- _GIVEN RECORDS_:
══════

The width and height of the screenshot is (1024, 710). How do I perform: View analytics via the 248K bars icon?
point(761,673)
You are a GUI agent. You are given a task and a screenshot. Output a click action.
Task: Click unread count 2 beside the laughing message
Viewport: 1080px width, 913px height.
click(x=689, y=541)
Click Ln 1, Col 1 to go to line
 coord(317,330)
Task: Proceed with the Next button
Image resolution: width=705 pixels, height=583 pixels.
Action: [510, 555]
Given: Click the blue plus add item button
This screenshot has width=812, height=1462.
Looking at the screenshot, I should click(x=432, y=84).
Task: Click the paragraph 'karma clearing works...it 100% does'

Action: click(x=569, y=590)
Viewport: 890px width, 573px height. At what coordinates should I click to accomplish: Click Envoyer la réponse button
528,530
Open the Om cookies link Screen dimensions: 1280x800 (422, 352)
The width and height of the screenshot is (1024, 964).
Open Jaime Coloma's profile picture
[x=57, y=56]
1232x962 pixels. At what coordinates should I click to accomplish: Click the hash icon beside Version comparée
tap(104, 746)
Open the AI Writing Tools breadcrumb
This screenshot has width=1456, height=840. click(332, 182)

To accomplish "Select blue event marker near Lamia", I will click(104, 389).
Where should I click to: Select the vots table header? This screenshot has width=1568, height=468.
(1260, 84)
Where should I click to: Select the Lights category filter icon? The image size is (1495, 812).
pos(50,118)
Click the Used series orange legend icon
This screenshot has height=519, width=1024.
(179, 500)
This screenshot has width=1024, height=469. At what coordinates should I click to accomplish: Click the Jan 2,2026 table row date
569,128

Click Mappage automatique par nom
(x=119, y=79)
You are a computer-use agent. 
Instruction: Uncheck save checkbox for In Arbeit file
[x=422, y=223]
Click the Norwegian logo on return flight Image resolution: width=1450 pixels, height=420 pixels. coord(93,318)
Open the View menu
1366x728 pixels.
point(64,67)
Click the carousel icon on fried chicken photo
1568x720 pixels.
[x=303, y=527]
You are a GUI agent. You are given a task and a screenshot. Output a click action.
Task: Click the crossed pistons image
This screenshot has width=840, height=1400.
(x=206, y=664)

══════

- _BRIEF_: Return each entry without altering a single word.

- _SOLUTION TO THIS EXERCISE_:
The width and height of the screenshot is (1024, 710). How do I perform: View analytics via the 248K bars icon?
point(761,673)
You are a GUI agent. You are given a task and a screenshot. Output a click action.
Task: Click unread count 2 beside the laughing message
Viewport: 1080px width, 913px height.
click(x=689, y=541)
Click Ln 1, Col 1 to go to line
 coord(317,330)
Task: Proceed with the Next button
Image resolution: width=705 pixels, height=583 pixels.
Action: [510, 555]
Given: Click the blue plus add item button
This screenshot has width=812, height=1462.
Looking at the screenshot, I should click(x=432, y=84).
Task: Click the paragraph 'karma clearing works...it 100% does'

Action: click(x=569, y=590)
Viewport: 890px width, 573px height. At what coordinates should I click to accomplish: Click Envoyer la réponse button
528,530
Open the Om cookies link Screen dimensions: 1280x800 (422, 352)
The width and height of the screenshot is (1024, 964).
Open Jaime Coloma's profile picture
[x=57, y=56]
1232x962 pixels. At what coordinates should I click to accomplish: Click the hash icon beside Version comparée
tap(104, 746)
Open the AI Writing Tools breadcrumb
This screenshot has width=1456, height=840. click(332, 182)

To accomplish "Select blue event marker near Lamia", I will click(104, 389).
Where should I click to: Select the vots table header? This screenshot has width=1568, height=468.
(1260, 84)
Where should I click to: Select the Lights category filter icon? The image size is (1495, 812).
pos(50,118)
Click the Used series orange legend icon
This screenshot has height=519, width=1024.
(179, 500)
This screenshot has width=1024, height=469. At what coordinates should I click to accomplish: Click the Jan 2,2026 table row date
569,128

Click Mappage automatique par nom
(x=119, y=79)
You are a computer-use agent. 
Instruction: Uncheck save checkbox for In Arbeit file
[x=422, y=223]
Click the Norwegian logo on return flight Image resolution: width=1450 pixels, height=420 pixels. coord(93,318)
Open the View menu
1366x728 pixels.
point(64,67)
Click the carousel icon on fried chicken photo
1568x720 pixels.
[x=303, y=527]
You are a GUI agent. You are given a task and a screenshot. Output a click action.
Task: Click the crossed pistons image
This screenshot has width=840, height=1400.
(x=206, y=664)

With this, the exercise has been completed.